Figure 2. Vascular and Visceral SMC Gene Expression Programs

(A) Identification of vascular and visceral SMC gene expression programs. Dendrogram representing the result of hierarchical clustering of SMCs, based on the similarities in their pattern of expression of the genes selected by a two class SAM test. (B) Features of vascular and visceral SMC gene expression programs. The expression of 2,338 vascular SMC-specific genes and 2,462 visceral SMC-specific genes selected by SAM analysis is shown here. Genes involved in TGF-β signaling (red), ECM components and biosynthesis (orange), inflammatory response (blue), and endothelial cell interaction (purple) are labeled by the indicated colors. Complete data can be found on the supplementary Web site and SMD. (C) Comparison of pathway activity in vascular and visceral SMCs by Gene Set Enrichment Analysis. The top ten molecular pathways ranked by normalized enrichment scores enriched specifically in vascular (purple, positive) or visceral (green, negative) SMC samples are shown. (D) The expression of a common hypoxia gene signature among all SMCs. The expression values of 71 genes constituting the common hypoxia response in the vascular versus visceral SMCs are shown. (E) Confirmation of specific expression of CTGF, LMO2, and HDAC9 in vascular SMCs; of specific expression of MITF, MYLK, and NRP2 in visceral SMCs; and of control gene GAPDH in all SMCs with RT-PCR.

Figure 3. Artery, Vein, and Bronchial SMC-Specific Gene Expression Program

(A, B) Artery-, vein-, and bronchus-specific genes were identified by a multi-class SAM analysis. The names of select vein-specific genes (blue bar), bronchus-specific genes (light blue bar), and artery-specific genes (red bar) are shown and expanded in (B). Complete data can be found on the supplementary Web site and SMD. (C) Features of a gene cluster with expression in lung tissues. Pulmonary artery clusters are marked by the black horizontal bar and bronchus clusters are marked by the light blue horizontal bar. Selected genes are shown.

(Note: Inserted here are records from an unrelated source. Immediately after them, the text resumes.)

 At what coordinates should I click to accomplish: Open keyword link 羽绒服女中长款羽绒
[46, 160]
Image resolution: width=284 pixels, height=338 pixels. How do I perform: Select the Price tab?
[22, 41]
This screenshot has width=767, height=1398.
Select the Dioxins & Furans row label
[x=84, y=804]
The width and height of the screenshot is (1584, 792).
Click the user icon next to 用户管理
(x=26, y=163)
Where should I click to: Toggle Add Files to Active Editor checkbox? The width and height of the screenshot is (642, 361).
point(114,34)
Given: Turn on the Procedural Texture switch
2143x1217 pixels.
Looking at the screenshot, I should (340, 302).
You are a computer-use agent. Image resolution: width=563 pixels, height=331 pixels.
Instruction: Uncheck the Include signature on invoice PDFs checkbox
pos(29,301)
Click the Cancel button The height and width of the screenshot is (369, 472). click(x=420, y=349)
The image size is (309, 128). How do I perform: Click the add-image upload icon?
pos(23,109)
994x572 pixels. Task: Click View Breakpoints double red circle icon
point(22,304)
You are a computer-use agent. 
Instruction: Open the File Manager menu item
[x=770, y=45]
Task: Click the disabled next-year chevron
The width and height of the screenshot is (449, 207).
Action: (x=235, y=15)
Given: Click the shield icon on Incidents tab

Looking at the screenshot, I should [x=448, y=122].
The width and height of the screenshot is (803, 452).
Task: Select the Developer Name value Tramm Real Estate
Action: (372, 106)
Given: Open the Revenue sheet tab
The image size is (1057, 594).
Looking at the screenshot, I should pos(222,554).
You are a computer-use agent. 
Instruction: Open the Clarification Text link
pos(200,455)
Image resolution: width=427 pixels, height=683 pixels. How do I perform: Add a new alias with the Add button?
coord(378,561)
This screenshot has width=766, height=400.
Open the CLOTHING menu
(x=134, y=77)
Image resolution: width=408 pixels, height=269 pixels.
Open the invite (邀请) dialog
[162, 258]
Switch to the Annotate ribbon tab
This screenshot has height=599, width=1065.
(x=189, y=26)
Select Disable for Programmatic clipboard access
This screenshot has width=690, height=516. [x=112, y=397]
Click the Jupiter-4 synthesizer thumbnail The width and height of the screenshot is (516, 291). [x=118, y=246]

Figure 4. Colon-, Urinary Tract-, and Uterus-Specific Gene Expression programs

(A–D) Colon-, urinary tract-, cervix- and uterus-specific gene expression identified by a multi-class SAM analysis are shown in (A) and names of select genes are expanded in (B–E). Named genes are colon specific (B, brown bar), urinary tract specific (C, orange bar), urinary/colon specific (D, black bar) and uterus specific (E, pink bar). Complete data can be found on the supplementary Web site and SMD.

Figure 5. Analysis of Vascular SMC Serum Response and Its Prognostic Significance in Human Cancers

(A, B) Expression of the 653 genes in the SMC serum-response signature in coronary SMCs before (green) and after (red) serum exposure at indicated time points (A). The SMC serum-response scores of the Stanford breast tumor collection (B) were calculated based on the average expression values of the serum-response signature genes. The tumors were separated based on whether SMC serum-response scores were positive (red, right) or negative (green, left). (C, D) With the threshold value of the SMC serum-response signature set at zero for classification of patients into high (red) and low (green) SMC serum-response groups, the Kaplan-Meier analysis shows significant differences in survival and time to recurrence between the two groups of samples in the Stanford (C) and NKI (D) breast cancer datasets. (E) Correlation of the quantitative and continuous SMC serum-response score (x-axis) of each tumor sample (black circle) in the NKI breast cancer dataset versus the (log) relative risk (y-axis) of mortality. (F) Scatter plots showing the relationship between the wound-response [66], hypoxia-response [36], proliferation [67], and SMC serum-response signatures. Each point in the scatter plots represents a single one of the 295 tumors analyzed in the NKI dataset. The overall correlation between each pair of expression signatures across this set of 295 samples is indicated in each panel.